• _Exercise objective_
Reproduce the stretch of lines from the one containing "Click the blue Order Now button" through the one containing "tap(37, 217)". Swap every "icon" for "symbol" and leave all other text unchanged.
— START OF Stored records —
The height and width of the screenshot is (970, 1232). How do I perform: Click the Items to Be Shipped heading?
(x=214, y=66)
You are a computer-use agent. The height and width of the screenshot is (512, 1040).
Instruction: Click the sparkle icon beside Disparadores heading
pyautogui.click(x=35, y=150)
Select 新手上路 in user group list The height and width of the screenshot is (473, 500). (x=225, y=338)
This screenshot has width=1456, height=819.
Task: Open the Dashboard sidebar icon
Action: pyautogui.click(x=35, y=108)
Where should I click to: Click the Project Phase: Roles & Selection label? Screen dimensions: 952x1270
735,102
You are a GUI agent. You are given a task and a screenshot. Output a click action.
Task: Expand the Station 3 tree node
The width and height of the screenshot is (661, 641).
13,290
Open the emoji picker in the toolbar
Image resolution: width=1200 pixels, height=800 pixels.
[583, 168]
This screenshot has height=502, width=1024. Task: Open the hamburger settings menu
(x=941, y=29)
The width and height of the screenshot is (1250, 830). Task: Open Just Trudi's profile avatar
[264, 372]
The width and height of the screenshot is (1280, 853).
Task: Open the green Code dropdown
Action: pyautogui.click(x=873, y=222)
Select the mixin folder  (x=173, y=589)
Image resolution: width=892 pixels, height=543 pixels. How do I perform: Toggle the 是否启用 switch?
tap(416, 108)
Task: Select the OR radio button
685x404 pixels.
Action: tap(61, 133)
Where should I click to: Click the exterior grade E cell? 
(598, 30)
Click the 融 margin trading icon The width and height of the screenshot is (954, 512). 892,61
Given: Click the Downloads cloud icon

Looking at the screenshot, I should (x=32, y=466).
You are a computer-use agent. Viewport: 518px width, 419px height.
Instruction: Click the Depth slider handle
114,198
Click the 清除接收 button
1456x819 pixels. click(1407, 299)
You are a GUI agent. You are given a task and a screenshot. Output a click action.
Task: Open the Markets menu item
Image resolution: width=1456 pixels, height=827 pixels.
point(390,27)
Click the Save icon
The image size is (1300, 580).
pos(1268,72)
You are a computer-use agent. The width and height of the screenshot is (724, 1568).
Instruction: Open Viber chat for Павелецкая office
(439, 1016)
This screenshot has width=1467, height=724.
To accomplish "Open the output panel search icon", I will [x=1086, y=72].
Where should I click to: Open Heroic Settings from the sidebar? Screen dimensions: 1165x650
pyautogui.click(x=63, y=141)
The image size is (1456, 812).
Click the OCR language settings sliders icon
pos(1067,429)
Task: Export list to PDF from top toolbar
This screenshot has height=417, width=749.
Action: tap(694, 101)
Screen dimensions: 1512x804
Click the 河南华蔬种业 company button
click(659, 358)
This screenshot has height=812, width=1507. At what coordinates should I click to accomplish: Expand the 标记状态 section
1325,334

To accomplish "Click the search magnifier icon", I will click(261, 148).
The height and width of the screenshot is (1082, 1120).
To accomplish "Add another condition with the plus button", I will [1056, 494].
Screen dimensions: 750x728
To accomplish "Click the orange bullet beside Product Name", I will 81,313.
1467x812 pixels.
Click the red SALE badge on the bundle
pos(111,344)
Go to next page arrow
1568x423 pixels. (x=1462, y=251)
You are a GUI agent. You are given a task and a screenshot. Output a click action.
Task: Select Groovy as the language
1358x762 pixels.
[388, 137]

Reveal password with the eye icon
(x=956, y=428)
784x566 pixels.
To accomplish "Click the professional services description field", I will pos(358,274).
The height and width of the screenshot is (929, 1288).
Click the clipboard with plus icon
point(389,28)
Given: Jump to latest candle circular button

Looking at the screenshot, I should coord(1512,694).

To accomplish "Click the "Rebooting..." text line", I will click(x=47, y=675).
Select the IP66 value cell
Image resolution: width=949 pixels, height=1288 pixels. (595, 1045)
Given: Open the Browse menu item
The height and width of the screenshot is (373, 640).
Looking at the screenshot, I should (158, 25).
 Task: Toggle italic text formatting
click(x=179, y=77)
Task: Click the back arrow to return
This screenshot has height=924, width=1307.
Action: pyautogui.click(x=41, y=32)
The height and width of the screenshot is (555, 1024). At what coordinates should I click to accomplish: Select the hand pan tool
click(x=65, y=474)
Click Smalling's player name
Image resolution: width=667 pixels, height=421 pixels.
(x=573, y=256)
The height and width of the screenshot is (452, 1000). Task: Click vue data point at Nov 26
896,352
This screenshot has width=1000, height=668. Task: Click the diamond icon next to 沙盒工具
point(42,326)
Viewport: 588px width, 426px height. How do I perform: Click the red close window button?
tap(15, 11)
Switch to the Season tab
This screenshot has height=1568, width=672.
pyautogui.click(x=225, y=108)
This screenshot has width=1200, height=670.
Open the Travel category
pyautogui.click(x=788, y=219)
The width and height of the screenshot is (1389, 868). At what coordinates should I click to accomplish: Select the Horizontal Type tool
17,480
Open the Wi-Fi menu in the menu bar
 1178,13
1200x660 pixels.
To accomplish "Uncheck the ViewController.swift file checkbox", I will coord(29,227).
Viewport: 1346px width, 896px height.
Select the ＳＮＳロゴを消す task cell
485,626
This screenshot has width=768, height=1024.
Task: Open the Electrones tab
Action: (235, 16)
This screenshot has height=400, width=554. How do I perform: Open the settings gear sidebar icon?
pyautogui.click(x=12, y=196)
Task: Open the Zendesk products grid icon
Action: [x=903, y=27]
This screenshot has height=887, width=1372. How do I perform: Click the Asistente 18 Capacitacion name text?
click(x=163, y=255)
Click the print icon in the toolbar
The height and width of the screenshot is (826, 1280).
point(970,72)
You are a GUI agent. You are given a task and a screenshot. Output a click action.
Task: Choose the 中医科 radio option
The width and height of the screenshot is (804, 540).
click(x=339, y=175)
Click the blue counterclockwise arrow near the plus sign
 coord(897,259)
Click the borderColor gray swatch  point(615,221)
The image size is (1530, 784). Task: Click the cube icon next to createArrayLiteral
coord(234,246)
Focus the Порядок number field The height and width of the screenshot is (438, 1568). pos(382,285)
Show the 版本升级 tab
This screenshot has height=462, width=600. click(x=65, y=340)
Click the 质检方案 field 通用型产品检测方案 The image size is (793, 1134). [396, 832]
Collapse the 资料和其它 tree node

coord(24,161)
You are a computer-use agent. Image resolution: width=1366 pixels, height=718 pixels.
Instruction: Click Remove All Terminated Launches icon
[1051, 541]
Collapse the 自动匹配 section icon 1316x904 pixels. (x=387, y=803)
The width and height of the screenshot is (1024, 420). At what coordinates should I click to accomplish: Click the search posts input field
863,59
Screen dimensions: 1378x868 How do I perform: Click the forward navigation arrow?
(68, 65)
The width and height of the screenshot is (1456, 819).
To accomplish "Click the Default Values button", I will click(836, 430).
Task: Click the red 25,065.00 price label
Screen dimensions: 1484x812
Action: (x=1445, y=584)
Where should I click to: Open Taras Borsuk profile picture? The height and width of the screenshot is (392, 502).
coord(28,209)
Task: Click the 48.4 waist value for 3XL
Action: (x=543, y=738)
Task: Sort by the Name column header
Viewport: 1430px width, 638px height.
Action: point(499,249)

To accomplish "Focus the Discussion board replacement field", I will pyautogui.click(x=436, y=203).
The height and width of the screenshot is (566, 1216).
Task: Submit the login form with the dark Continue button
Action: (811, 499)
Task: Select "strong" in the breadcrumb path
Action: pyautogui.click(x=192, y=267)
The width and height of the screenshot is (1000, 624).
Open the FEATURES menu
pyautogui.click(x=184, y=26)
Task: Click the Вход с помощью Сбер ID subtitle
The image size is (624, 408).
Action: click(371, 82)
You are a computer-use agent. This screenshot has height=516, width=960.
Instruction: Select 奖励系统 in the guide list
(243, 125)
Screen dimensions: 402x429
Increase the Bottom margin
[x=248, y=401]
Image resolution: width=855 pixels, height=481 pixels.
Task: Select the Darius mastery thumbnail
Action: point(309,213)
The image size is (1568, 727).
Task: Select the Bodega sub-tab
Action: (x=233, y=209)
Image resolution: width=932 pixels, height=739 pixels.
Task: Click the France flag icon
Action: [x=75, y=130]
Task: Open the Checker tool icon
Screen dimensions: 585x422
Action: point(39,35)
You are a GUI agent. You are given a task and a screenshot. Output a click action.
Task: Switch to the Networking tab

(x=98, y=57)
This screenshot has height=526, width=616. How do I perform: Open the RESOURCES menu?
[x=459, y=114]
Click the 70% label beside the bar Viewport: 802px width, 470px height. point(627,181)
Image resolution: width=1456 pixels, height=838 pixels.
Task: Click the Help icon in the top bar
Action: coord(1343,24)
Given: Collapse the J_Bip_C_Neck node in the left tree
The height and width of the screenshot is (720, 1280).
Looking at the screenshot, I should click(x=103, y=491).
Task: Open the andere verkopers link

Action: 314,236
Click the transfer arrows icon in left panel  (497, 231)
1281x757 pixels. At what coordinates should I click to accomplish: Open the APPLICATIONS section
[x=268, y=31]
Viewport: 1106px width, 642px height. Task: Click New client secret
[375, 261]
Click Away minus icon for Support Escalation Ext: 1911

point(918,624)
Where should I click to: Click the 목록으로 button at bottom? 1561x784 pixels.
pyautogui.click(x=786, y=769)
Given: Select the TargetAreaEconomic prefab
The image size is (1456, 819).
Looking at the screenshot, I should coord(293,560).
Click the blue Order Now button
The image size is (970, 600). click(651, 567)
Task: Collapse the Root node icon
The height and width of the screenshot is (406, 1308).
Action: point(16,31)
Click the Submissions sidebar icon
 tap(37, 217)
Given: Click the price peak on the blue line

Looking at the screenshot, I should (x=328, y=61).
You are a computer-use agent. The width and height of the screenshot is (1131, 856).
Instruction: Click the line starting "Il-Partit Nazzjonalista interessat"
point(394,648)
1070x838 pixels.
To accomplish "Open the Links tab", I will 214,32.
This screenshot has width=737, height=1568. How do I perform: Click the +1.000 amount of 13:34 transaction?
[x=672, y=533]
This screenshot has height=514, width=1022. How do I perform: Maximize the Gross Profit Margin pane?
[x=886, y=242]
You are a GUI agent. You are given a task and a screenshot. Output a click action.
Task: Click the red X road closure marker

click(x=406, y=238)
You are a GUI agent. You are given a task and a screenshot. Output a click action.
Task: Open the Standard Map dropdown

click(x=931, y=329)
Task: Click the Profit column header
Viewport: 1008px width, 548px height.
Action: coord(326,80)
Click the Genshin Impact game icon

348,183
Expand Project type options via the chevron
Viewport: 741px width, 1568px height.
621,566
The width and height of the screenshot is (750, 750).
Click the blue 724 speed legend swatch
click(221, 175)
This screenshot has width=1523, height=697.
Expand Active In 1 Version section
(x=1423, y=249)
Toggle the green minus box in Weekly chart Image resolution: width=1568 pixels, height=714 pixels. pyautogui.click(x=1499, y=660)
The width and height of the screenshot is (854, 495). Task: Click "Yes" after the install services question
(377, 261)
— END OF Stored records —
• _Output of the exercise_
Click the blue Order Now button
The image size is (970, 600). click(651, 567)
Task: Collapse the Root node symbol
The height and width of the screenshot is (406, 1308).
Action: point(16,31)
Click the Submissions sidebar symbol
 tap(37, 217)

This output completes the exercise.